Ida was an Australian Illustrator, and she often included local flora and fauna in her fairy tale illustrations. She worked predominantly with pen & ink, and watercolour. Her use of silhouettes, and the detail within them, is breathtaking. She was born in Melbourne, Australia, and worked and lived there all of her life. You can read more about her life here, and do make sure you view a google image search of her works here.
I had a couple of her books as a child, and loved her work. I still do. The illustration shown is taken from her 1921 book The Enchanted Woods, which she collaborated on with her husband Grenbry, and you can see here how she often imbues her work with a gentle humour – a koala with a top hat and walking stick – of course!

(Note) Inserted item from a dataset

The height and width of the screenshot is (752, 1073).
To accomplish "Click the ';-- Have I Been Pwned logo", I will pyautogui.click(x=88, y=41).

Poor Virginia only lived a short 31 years, after contracting tuberculosis at 19, around the same time as she received her first commission. Her ability to work declined over the 12 years she had left, and her last collection of works, based around the Arabian nights, took several years. She’s one of my favourite fairy tale illustrators.
Dark but full of light, delicate but with an incredible strength of line, her work always catches me deep in the chest. Go, bask in her genius here.
There’s very little on Wikipedia on Florence, and her true identity has been disputed, but this website dedicated to her and a collection of her works looks like it may clear things up, and is a fascinating read into one woman’s love for Florence’s work.
Florence was an Art Nouveau and Pre-Raphaelite artist. She illustrated the writings of Christina Rossetti and Alfred Tennyson, as well as poetry and fairy tales. She also wrote poetry and short stories herself.
In the illustration pictured here, you can feel the chill wind and lonely melancholy of Rapunzel in her tower.
Frances was a Scottish artist, whose every claim for fame seems to have been overshadowed or thwarted by others. Not only was she the younger (and lesser known) sister of Margaret MacDonald, who in turn was overshadowed by her husband Charles Rennie Mackintosh, but her husband also destroyed many works after her death. Makes you want to scream doesn’t it? Anyway, she certainly wasn’t a shrinking violet in her lifetime (she was a founding member of the Glasgow School), and she deserves to be better known. View more of her works here.
Anne Anderson was a Scottish Illustrator, and by the sound of it, had a nice, normal prolific life. No TB (though she did only live to 56 now that I look again), no obvious overshadowing by others, and no disappearing into obscurity. She married fellow illustration Alan Wright, and they collaborated on many projects, on which she is believed to have been the driving force.
Her work, mostly in watercolour, is much like her life appears to have been (though of course who are we to assume?): beautifully executed, probably conventional for her time, but really quite lovely.
That was by no means a comprehensive list, but it’s a start. Do you have a favourite illustrator that I missed?